→ **EXERCISE PASSAGE**
Tuesday, April 15, 2008

Seeing the Big Picture

That's something that we in America apparently don't like doing. It takes too long, it takes too much work, and it takes way too much thinking.

And that's probably why the following biographical description hasn't gotten the wide distribution that it deserves. Of course the MSM/SCLM isn't helping any, since it doesn't fit into the already-established meme about the man's character.

Factor military duty into criticism

By Lawrence Korb and Ian Moss

April 3, 2008

In 1961, a young African-American man, after hearing President John F. Kennedy's challenge to, "Ask not what your country can do for you, but what you can do for your country," gave up his student deferment, left college in Virginia and voluntarily joined the Marines.

In 1963, this man, having completed his two years of service in the Marines, volunteered again to become a Navy corpsman. (They provide medical assistance to the Marines as well as to Navy personnel.)

The man did so well in corpsman school that he was the valedictorian and became a cardiopulmonary technician. Not surprisingly, he was assigned to the Navy's premier medical facility, Bethesda Naval Hospital, as a member of the commander in chief's medical team, and helped care for President Lyndon B. Johnson after his 1966 surgery. For his service on the team, which he left in 1967, the White House awarded him three letters of commendation.

→ **DATA EXTRACT**

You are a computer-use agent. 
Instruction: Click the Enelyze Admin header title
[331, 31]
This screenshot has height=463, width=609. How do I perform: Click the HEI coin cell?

→ **TASK GOAL**
Answer these questions on the blog post:
(a) In what year did the young man described leave college in Virginia to join the Marines?
(b) What role did he volunteer for in 1963?
(c) How many letters of commendation did the White House award him?
The material that comes after the blog post is separate from it.

→ **SOLUTION TO THIS PROBLEM**
(a) 1961
(b) Navy corpsman
(c) Three